- [Available data]:
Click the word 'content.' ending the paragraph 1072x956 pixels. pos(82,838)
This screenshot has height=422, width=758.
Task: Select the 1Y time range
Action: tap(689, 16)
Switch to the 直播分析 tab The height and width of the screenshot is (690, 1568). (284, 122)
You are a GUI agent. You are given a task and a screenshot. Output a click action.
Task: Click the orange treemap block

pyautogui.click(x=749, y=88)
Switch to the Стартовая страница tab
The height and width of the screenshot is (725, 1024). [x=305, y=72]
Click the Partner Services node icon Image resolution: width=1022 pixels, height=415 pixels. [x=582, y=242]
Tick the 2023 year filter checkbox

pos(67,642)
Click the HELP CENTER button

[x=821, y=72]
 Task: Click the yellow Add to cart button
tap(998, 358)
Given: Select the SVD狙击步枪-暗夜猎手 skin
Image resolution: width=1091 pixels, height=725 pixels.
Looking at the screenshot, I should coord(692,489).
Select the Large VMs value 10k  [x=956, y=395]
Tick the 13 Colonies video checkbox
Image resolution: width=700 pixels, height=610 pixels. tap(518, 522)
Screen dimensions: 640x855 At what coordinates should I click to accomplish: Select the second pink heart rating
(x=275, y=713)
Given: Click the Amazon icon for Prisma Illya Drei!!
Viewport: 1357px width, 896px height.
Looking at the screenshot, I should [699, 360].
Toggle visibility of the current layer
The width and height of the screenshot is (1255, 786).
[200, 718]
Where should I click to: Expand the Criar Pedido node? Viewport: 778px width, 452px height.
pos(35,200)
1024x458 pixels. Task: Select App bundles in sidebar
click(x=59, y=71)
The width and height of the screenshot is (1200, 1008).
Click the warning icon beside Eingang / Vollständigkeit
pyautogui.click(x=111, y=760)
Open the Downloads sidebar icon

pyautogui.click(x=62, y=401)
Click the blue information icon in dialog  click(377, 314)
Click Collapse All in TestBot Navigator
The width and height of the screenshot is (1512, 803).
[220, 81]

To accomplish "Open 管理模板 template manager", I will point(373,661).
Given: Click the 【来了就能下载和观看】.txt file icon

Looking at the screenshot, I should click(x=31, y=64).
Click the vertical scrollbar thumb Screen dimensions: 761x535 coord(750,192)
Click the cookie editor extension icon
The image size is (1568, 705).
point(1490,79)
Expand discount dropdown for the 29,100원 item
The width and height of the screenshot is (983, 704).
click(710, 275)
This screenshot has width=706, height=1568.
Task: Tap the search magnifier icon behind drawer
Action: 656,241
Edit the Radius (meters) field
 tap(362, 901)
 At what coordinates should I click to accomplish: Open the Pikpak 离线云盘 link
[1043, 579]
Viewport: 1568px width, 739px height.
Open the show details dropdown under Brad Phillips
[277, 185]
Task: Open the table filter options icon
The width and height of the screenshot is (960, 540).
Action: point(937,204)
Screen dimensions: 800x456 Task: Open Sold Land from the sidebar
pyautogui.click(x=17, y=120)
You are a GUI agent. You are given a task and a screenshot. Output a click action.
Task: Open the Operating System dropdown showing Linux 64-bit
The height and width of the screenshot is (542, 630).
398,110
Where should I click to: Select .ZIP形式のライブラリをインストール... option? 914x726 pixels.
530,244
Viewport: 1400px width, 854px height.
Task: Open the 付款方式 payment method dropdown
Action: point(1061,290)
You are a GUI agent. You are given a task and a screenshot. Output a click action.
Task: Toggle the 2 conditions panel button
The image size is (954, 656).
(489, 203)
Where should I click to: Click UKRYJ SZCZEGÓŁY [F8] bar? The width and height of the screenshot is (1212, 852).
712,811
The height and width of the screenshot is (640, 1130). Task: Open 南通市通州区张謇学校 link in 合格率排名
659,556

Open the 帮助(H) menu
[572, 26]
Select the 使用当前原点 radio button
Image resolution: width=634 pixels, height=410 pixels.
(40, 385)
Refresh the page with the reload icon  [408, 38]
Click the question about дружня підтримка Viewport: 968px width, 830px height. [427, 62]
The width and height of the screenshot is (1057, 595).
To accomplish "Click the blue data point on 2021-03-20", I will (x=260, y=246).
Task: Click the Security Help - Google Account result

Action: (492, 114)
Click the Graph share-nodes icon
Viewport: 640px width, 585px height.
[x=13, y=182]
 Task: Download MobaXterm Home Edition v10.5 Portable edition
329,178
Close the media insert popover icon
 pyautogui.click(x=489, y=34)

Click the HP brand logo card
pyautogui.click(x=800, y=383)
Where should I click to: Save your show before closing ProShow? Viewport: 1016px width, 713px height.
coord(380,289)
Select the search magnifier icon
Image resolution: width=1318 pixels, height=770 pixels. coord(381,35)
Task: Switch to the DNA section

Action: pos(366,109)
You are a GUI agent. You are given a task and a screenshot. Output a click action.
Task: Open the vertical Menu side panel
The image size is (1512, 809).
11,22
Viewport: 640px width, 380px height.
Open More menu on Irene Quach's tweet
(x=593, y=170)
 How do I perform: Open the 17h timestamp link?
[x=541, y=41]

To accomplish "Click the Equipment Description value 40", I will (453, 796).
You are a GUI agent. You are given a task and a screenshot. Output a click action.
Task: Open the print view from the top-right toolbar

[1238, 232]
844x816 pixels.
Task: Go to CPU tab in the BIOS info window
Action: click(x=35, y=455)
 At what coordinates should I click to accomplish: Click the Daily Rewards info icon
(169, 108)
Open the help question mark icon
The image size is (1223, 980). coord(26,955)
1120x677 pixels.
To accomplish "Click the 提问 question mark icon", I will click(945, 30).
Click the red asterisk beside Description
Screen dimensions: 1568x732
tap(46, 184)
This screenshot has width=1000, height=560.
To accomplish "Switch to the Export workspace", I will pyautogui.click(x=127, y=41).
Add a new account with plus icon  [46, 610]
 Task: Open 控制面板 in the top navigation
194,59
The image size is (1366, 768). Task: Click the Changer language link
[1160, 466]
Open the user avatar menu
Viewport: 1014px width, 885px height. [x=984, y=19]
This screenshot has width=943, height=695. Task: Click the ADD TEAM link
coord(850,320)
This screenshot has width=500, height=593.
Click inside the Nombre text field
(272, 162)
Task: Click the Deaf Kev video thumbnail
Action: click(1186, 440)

- [Action item]:
The required output is the stretch of entries above from the line containing "The height and width of the screenshot is (542, 630)." through the line containing "The width and height of the screenshot is (1057, 595).", reproduced exactly.

- [Written answer]:
The height and width of the screenshot is (542, 630).
398,110
Where should I click to: Select .ZIP形式のライブラリをインストール... option? 914x726 pixels.
530,244
Viewport: 1400px width, 854px height.
Task: Open the 付款方式 payment method dropdown
Action: point(1061,290)
You are a GUI agent. You are given a task and a screenshot. Output a click action.
Task: Toggle the 2 conditions panel button
The image size is (954, 656).
(489, 203)
Where should I click to: Click UKRYJ SZCZEGÓŁY [F8] bar? The width and height of the screenshot is (1212, 852).
712,811
The height and width of the screenshot is (640, 1130). Task: Open 南通市通州区张謇学校 link in 合格率排名
659,556

Open the 帮助(H) menu
[572, 26]
Select the 使用当前原点 radio button
Image resolution: width=634 pixels, height=410 pixels.
(40, 385)
Refresh the page with the reload icon  [408, 38]
Click the question about дружня підтримка Viewport: 968px width, 830px height. [427, 62]
The width and height of the screenshot is (1057, 595).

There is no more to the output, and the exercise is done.